Dopo l’inutile decreto-legge estivo, il Parlamento è ora impegnato a esaminare un disegno di legge, anch’esso governativo, che è un deposito dell’esibizionismo penale, in cui chiunque abbia una pulsione giustizialista può dire “più uno” e aumentare il carico della propaganda e della sofferenza dei soliti noti, quelli che sono già in carcere e a cui verrà domani accollato anche il reato di rivolta penitenziaria per non essere rientrati dall’aria, in sezione o in cella per una protesta nonviolenta contro le degradanti condizioni di detenzione o per poter incontrare il direttore, il magistrato o il garante e rappresentargli qualcosa. Non farà grandi numeri l’odiosa modifica in peius del codice penale fascista, che a suo modo tutelava la maternità e l’infanzia, impedendo di entrare in carcere alle donne incinte o madri di neonati fino al primo anno di età, ma la caccia allo scalpo delle impunite ragazzine rom invertirà il senso della pur lentissima marcia in corso verso le alternative al carcere per le detenute madri con bambini piccoli o piccolissimi. E poi la proliferazione delle armi, la criminalizzazione delle manifestazioni non autorizzate o dell’occupazione degli immobili sfitti o abbandonati: tutto passa per una norma penale, come questo Governo ci ha insegnato sin dal suo biglietto da visita, la criminalizzazione dei rave parties.

Anche quando non produce effetti diretti, questa concezione panpenalistica delle relazioni sociali informa la cultura degli operatori della giustizia e della sicurezza, orientandoli ad atteggiamenti guardinghi e a interpretazioni restrittive, se non a veri e propri abusi di fatto o di diritto. È così che le alternative al carcere, enormemente cresciute negli ultimi trent’anni, sono diventate alternative alla libertà, destinate a un assaggio di punizione per chi in carcere probabilmente non sarebbe comunque mai entrato. Crescono insieme e non contro il carcere perché rispondono allo stesso motore: l’inflessibilità della legge penale, la serietà del giudizio, una certezza della pena che vale anche per chi riesca ad accedere a un’alternativa, perché ha le risorse culturali, sociali, relazionali, legali che ne distinguono il destino dagli altri, i non abbienti, fatalmente destinati al carcere.

È quel motore che ha reso impronunciabile l’unica parola di senso e che tutti coloro che vivono il carcere ammettono come unica soluzione alla involuzione attuale: clemenza.

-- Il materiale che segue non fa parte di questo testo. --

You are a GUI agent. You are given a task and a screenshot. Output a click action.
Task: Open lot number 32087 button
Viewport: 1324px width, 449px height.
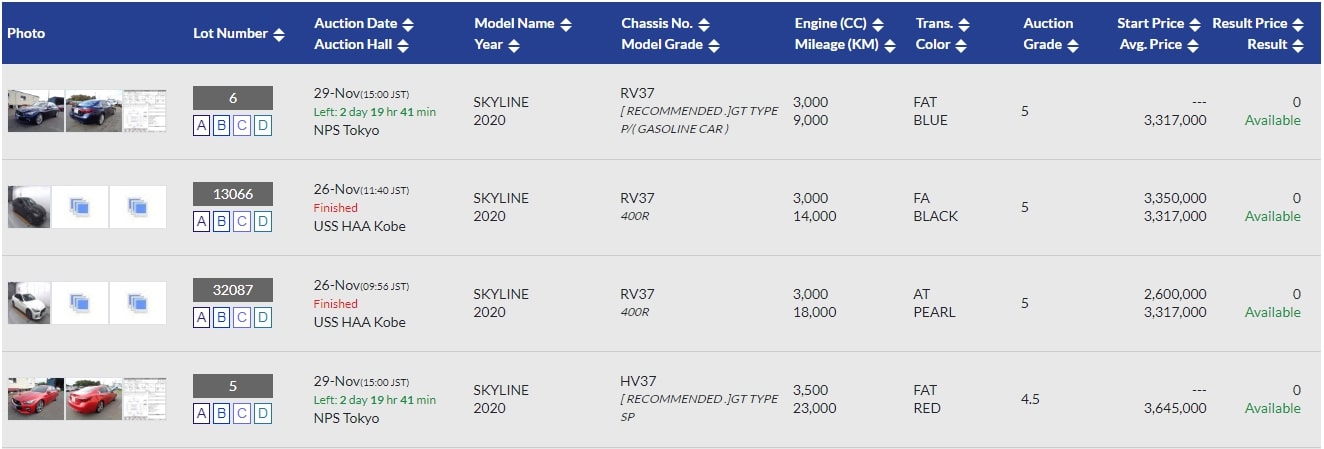click(232, 290)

Solo un provvedimento generalizzato di clemenza oggi potrebbe dare respiro al carcere, a chi ci vive e a chi ci lavora. Basterebbe un provvedimento di amnistia e di indulto nel limite di due anni di pena da scontare per azzerare il sovraffollamento e far ripartire il sistema in equilibrio di spazi, risorse e personale.

Altrimenti, è inevitabile che il carcere sia quel che è e che da anni denunciamo: l’ospizio dei poveri e degli indesiderati, quelli che quando commettono un reato non se la possono cavare con un’alternativa. Se si vuole che sia altro, in prospettiva bisogna tracciare una linea e tornare ai fondamentali: nel sistema penale, diritto penale minimo e minimizzazione della reazione punitiva alle violazioni della legge penale, escludendo il carcere per i reati non violenti che attualmente lo affollano per oltre la metà; nel sociale, la ricostruzione di un sistema di accoglienza e di sostegno per chi ne ha bisogno e un’idea di sviluppo per ampie aree del Paese che, nonostante i migranti discriminati all’arrivo in Italia, forniscono ancora la metà degli ospiti al sistema penitenziario italiano. Insomma: il carcere non si salva da solo, attraverso la migliore definizione e la migliore interpretazione della legge penale, ma solo se torna a essere parte di una politica nazionale contro le diseguaglianze.